Cette capacité des robots à décider de manière autonome d’ouvrir le feu sur une cible fait entrer l’art de la guerre dans une nouvelle dimension. "Imaginez une situation où les robots décident eux-mêmes d’entrer en conflit, s’inquiète Stan Brabant, des robots de deux camps qui s’affronteraient entre eux, vous auriez des conflits incontrôlables. On n’a pas idée à quoi cela pourrait aboutir. Dans les conflits actuels, l’existence de victimes militaires et civiles provoque une certaine retenue. Même des États les plus totalitaires de la planète sont prudents par rapport à l’usage de la force armée. Si vous abaissez le seuil d’utilisation de cette force, où ce sont les robots qui décident du déclenchement des hostilités ou des frappes, vous êtes dans une situation dangereuse dont on perdrait le contrôle."
L’équilibre est rompu
Une intelligence artificielle aurait-elle un comportement plus rationnel qu’un humain face à une menace potentielle ? Pour Stan Brabant, elle aurait surtout moins de retenue : "A partir du moment où vous n’avez plus la capacité qu’a le militaire de faire la balance entre l’intérêt militaire et l’impact humanitaire, l’équilibre est rompu. Certains militaires eux-mêmes le disent. L’arme et son logiciel sont développés des années avant d’être utilisés. Il est illusoire d’imaginer qu’elle va respecter le droit et avoir le souci de protéger les civils."
Les robots tueurs posent en effet la question de la responsabilité, par exemple en cas de bavure ou de crime de guerre. Qui faut-il incriminer : le fabriquant de l’arme, le programmateur de l’algorithme, le militaire qui a envoyé le robot ou l’échelon politique qui a permis son utilisation ?
Depuis six ans, on tourne en rond. En attendant, les fabricants ont les mains libres pour faire ce qu’ils veulent
"Depuis 2014, les États en débattent à la CCW, la Convention sur les armes conventionnelles, explique le chercheur du Grip. La Belgique va d’ailleurs en assurer la présidence en 2021. Depuis six ans, on tourne en rond, et la technologie a déjà progressé. En attendant, les fabricants ont les mains libres pour faire ce qu’ils veulent.

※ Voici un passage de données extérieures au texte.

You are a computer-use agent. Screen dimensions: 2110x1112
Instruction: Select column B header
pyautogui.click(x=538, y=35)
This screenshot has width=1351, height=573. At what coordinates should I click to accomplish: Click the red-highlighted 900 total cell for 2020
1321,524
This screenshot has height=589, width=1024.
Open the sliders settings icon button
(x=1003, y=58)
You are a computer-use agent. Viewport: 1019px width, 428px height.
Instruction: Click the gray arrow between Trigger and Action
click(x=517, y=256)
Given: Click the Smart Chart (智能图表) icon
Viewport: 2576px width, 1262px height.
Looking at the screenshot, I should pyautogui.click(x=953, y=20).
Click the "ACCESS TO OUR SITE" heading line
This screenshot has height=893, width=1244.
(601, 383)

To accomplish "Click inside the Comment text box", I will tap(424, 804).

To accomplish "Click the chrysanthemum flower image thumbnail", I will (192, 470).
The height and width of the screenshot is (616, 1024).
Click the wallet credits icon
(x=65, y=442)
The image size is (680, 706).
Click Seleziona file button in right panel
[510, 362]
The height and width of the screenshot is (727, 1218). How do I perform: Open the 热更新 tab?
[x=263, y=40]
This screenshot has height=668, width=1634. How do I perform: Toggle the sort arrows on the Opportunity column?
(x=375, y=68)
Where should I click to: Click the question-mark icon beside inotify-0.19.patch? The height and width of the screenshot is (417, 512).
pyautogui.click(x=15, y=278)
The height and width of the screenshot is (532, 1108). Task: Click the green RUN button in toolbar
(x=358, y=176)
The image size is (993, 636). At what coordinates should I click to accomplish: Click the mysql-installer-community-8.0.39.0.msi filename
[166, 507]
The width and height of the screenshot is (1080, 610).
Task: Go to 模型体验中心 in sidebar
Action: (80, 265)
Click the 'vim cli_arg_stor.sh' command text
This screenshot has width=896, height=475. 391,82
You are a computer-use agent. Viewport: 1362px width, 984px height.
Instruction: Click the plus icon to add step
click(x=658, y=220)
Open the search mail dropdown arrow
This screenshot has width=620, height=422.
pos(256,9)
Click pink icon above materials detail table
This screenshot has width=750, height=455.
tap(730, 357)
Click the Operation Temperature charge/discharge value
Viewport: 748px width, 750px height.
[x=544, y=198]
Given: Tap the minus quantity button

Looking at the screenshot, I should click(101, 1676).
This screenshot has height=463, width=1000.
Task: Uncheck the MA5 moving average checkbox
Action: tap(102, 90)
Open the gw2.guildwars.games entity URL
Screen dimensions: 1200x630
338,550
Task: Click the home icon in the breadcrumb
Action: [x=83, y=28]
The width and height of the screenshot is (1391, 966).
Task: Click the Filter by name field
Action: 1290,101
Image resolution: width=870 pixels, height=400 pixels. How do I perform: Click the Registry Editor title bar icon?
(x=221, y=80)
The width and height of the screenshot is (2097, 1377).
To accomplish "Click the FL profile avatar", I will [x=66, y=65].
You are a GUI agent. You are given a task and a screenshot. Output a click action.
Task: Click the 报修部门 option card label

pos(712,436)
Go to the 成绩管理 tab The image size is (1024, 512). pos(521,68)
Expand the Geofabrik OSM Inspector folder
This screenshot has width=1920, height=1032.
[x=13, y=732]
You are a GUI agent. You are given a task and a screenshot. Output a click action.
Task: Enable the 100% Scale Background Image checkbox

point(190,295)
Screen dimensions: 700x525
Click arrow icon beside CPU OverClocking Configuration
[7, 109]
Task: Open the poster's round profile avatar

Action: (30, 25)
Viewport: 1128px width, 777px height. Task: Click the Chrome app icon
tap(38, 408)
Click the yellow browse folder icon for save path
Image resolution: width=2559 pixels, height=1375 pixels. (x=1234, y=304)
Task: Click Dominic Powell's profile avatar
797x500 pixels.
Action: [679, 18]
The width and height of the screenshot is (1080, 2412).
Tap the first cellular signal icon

Il est temps de lancer un autre processus, comme on a eu pour obtenir l’interdiction des mines antipersonnel et les armes à sous-munition. La Belgique avait d’ailleurs joué un rôle moteur en ce sens. Il faut espérer qu’un processus similaire puisse se constituer sur ce sujet."
78 États ont déjà plaidé pour une interdiction totale de ces armes, et une coalition de 170 ONG a lancé une campagne contre les robots tueurs. L’accord de gouvernement belge de septembre 2020 prévoit que "notre pays prendra l’initiative en vue d’arriver à un cadre réglementaire sur les systèmes des armes entièrement autonomes, en vue d’une interdiction internationale". Mais pour Stan Brabant, la Belgique qui a joué un rôle moteur par le passé "est aujourd’hui un peu à la traîne sur ces questions. Elle reste très attachée à la CCW et se cache derrière d’autres États comme la France et les Etats-Unis. Elle pourrait jouer un rôle plus proactif."